I’ve been reading, and writing, science fiction since I was just a kid, starting with comic books and Star Wars novelizations before I was even 10 years old -- materials which spurred me to write my own copyright-infringing space opera, Stardogs, when I was 11. Stardogs told the amazing story of a young, hotshot fighter pilot who manages to get away from his dreary life on a backwater planet to become a pilot for the Space Rebels, and near the end of the story the hero uses his piloting skills to blow up a space station. My mom, my earliest fan/critic, read it and said dryly that she was pretty sure she’d seen that plot somewhere.
I eventually got a little more creative in my writing – Codes hardly steals from George Lucas at all! – but that early attempt at creating my own (?) universe shows the effect great stories have on me: when I’m reading a truly excellent story, half of me is thinking oh man I’ll never write anything this good and the other half is wanting to rush to my laptop to see if I can’t after all come up with a story at least that good. So when I sat down to come up with a list of sci-fi books that are the all-time greatest, a bunch sprung to mind as either inspiring me to want to write something at least that good, while some of the others simply stuck out as great stories. I listed all the greatest books I could find, and then whittled them down and down as far as I could. I wanted to get to five, but in the end, I just couldn’t pick any that I didn’t think deserved to be on a list of the greatest books ever.

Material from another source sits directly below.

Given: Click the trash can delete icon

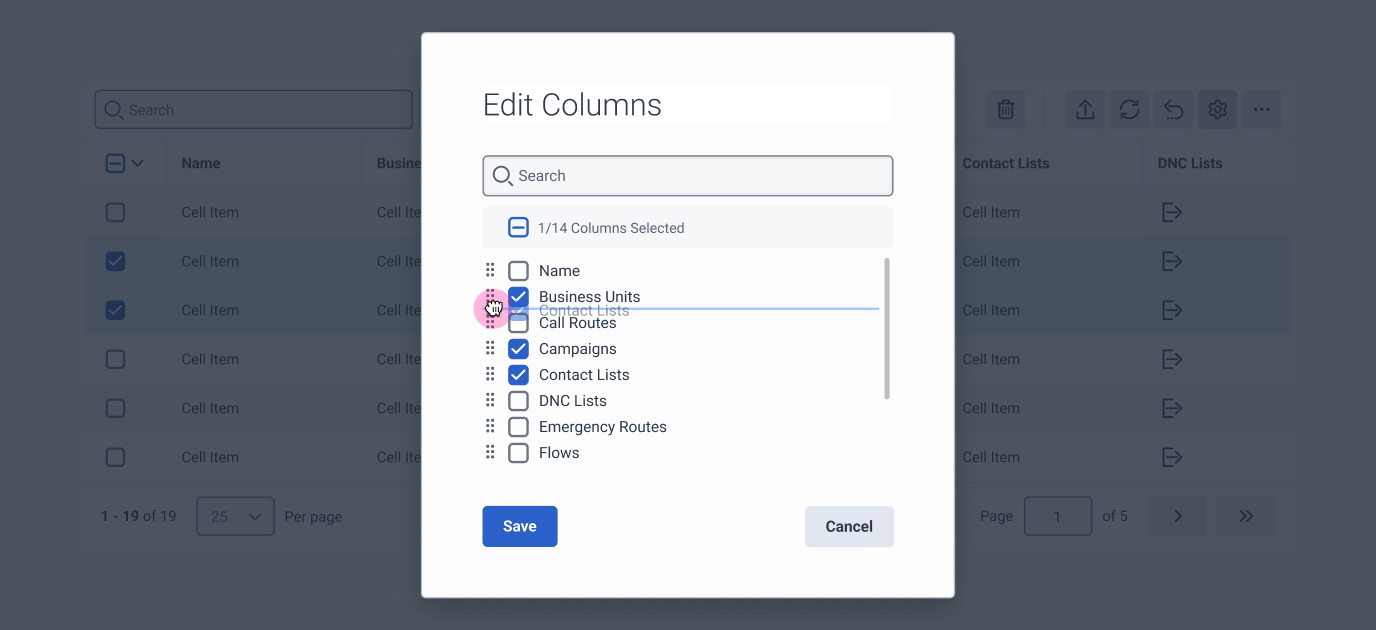Looking at the screenshot, I should (x=1005, y=109).
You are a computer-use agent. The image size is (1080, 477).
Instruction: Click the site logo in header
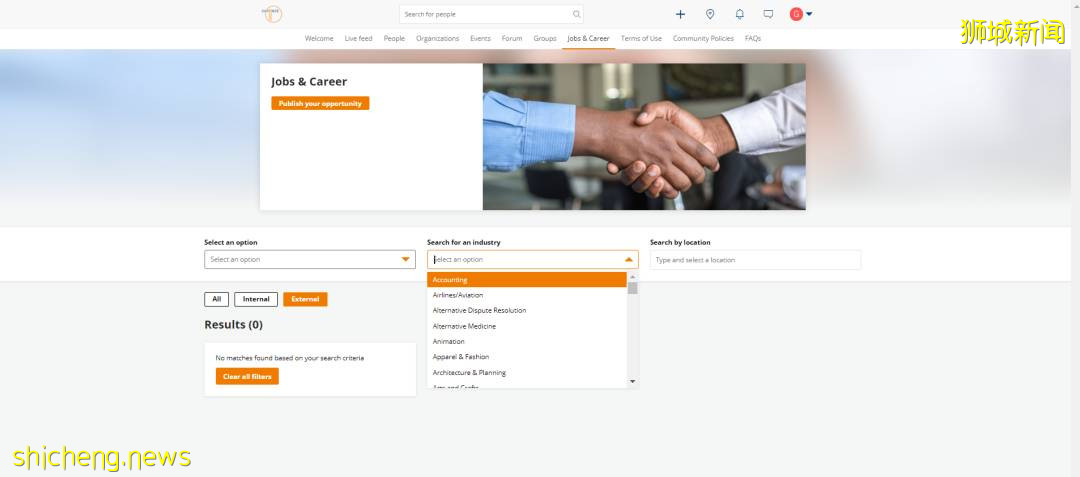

Enough with the jibber-jabber! Let’s get to that list, beginning with:
6. John Dies At The End (David Wong):
First off, this book should be an inspiration to every person who ever posted their stories on their blog and hoped for the best. (It’s not just me, right?) Wong began writing this story as a serialization, and then it got picked up by a publisher, and then he wrote a sequel which was nearly as good as this one and almost made this list in its own right, and then the book got made into a motion picture, only because it didn’t feature soft-core bondage nobody really paid any attention to it. Also, the movie was terrible. Don’t see it. Read the book, though: the story of two guys fighting weird animals coming through from another dimension into their town is hilarious, sad, dramatic, weird, and overall a rambling fun time that gets really really freaky at the end of the story.
How it made me a better writer:
Reading John Dies and it’s sequel This Book Is Full Of Spiders Seriously Dude Don’t Touch It helped me remember that stories ought to be fun, and that science fiction can literally go anywhere and do anything and you can bend the rules in all sorts of ways and still have a great story.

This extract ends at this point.